Inspiration
Typography
‘Hot’ Metal type in North America
by Philip Kelly on 28/05/2012Travelling back to New York and the Midwest for a few weeks I arrive in my old neighbourhood of Cobble Hill in Brooklyn. After a much needed sleep I get up and wander on Court Street where I walk past celebrated type designer Tobias Frere-Jones sipping his morning coffee as he walked to the subway. This got me thinking about his photo archive and documentation of New York City’s vernacular signage as a source for his typefaces designs –most notably Gotham– along with a general trend for revivalism in contemporary type design. There is a constant cycle whereby designers look to historical forms for inspiration, perhaps this seems more apparent with the explosion of new designs in the Open Type era.
U.S. cities have a wealth of 20th century signage that mirrors their once flourishing economy and the optimism that came with it. With this in mind here’s some alternative ‘hot metal’ type on buildings from my first few days back in the USA.

Firstly, a typical Brooklyn stainless steel and neon restaurant sign still intact on Court Street, just a block from where I saw Mr. F-J with his coffee. A few of these remain but are disappearing as the older Brooklyn businesses close down and are replaced by new retailers, most often with cheap aluminum and plastic 3-D backlit lettering, a poor replacement both materially and aesthetically. The new digitally produced signage won’t last or age as well as this beauty.

Day two in Chicago.
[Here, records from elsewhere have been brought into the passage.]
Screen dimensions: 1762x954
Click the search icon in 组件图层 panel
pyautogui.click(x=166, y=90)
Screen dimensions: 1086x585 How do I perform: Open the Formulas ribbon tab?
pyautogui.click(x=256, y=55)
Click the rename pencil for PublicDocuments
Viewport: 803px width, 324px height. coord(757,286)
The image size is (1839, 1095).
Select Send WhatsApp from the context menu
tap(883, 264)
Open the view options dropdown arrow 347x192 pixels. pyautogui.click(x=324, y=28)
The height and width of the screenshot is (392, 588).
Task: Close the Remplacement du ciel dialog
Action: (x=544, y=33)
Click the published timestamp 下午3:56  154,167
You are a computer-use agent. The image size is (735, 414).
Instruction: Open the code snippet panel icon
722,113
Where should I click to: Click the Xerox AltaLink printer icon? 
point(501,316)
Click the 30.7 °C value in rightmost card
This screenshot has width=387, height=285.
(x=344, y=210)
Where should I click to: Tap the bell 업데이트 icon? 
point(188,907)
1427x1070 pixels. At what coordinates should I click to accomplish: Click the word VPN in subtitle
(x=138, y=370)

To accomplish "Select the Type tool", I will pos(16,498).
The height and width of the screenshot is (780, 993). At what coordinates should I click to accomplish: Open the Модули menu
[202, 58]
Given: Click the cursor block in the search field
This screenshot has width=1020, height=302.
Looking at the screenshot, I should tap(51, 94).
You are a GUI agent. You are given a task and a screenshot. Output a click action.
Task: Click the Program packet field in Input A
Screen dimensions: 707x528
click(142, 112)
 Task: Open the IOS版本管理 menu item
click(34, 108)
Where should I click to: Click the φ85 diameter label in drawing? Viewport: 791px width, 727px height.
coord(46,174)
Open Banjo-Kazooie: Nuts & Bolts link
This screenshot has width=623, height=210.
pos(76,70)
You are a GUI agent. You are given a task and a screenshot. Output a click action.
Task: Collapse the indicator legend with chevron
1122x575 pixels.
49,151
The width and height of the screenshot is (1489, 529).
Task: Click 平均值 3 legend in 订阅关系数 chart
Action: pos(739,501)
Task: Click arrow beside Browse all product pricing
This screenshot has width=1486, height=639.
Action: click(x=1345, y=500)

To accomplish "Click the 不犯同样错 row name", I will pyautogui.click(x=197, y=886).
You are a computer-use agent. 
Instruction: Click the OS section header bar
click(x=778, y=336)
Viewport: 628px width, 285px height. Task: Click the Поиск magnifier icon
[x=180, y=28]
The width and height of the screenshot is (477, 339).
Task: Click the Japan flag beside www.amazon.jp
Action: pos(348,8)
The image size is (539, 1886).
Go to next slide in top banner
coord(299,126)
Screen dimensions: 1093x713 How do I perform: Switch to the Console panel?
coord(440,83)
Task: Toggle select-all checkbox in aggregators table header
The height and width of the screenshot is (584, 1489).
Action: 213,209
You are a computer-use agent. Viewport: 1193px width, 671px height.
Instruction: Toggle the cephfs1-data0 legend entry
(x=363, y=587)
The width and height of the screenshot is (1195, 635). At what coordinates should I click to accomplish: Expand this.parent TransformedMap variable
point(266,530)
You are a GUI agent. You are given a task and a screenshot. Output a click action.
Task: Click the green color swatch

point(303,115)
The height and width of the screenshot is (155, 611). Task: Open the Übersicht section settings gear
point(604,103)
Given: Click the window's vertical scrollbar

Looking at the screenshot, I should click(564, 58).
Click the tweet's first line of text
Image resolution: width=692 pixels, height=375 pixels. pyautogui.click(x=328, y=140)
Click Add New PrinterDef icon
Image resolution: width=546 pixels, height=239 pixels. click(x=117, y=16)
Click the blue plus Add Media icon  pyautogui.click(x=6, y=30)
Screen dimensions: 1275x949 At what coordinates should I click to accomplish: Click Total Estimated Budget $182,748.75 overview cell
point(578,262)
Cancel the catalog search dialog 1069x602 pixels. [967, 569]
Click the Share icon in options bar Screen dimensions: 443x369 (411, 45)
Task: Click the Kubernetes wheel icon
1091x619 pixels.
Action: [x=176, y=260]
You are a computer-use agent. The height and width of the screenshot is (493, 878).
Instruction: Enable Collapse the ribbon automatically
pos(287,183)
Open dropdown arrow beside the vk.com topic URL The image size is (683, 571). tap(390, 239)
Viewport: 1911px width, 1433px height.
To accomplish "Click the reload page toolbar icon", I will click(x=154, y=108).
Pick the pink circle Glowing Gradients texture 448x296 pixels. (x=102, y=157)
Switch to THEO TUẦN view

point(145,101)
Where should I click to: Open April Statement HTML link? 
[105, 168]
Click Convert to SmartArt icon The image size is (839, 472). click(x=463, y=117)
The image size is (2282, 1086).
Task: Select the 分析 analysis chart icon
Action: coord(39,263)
On Michigan Avenue outside the 100 story John Hancock Center is an artist’s own revival of a celebrated artwork: Robert Indiana’s iconic Pop type sculpture ‘LOVE’ is retooled as ‘HOPE’ for the Illinois senator who became the first black President of The United States. It’s a solid piece of stainless Clarendon that harks back to the optimism of the late ‘60s and the gains made in the Civil Rights era coming to fruition a generation later.

Two blocks down towards the water from the Indiana I found this is on a historically listed building next to Mies van der Rohe’s celebrated 910 Lake Shore Drive apartments (more on that shortly). The ‘look and feel’ an early 20th century revivalism itself, with the spare palette of the brass non-lining Garamond numerals against the black lacquered wood a lovely balance between ornament and restraint, which leads us next door to…

…910 Lake Shore Drive. This is one of a cluster of Miesian apartment buildings on the shores of Lake Michigan in Chicago. They are his first completed high-rise buildings and are still a high water mark of modernist reduction and a sublime expression of his ‘less is more’ dictum. The use of Futura in a metallic mirror treatment with a subtle colour refracting quality is an apt compliment to this German modernist’s architecture. Low key but considered with everything in it’s right place.